### Task brief
Would you please transcribe, exactly as written, the lines of the entries below starting at the one that holds "Monthly Specials (901, 36)" and ending at the one that holds "Selections Brochure (93, 2384)", both included?

### Records supplied
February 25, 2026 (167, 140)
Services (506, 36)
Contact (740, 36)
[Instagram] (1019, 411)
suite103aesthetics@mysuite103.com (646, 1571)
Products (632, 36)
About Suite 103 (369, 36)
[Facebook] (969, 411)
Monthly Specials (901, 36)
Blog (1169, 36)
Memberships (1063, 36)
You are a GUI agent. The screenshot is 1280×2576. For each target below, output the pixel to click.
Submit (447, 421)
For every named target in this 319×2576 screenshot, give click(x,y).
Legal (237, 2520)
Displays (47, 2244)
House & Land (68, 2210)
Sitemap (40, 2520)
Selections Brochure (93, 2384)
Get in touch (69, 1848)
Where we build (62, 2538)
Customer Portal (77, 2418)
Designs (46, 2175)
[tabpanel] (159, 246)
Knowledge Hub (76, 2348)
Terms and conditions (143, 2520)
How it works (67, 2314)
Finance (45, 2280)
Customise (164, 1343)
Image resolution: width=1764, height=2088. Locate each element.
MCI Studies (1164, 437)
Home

### Reply
Monthly Specials (901, 36)
Blog (1169, 36)
Memberships (1063, 36)
You are a GUI agent. The screenshot is 1280×2576. For each target below, output the pixel to click.
Submit (447, 421)
For every named target in this 319×2576 screenshot, give click(x,y).
Legal (237, 2520)
Displays (47, 2244)
House & Land (68, 2210)
Sitemap (40, 2520)
Selections Brochure (93, 2384)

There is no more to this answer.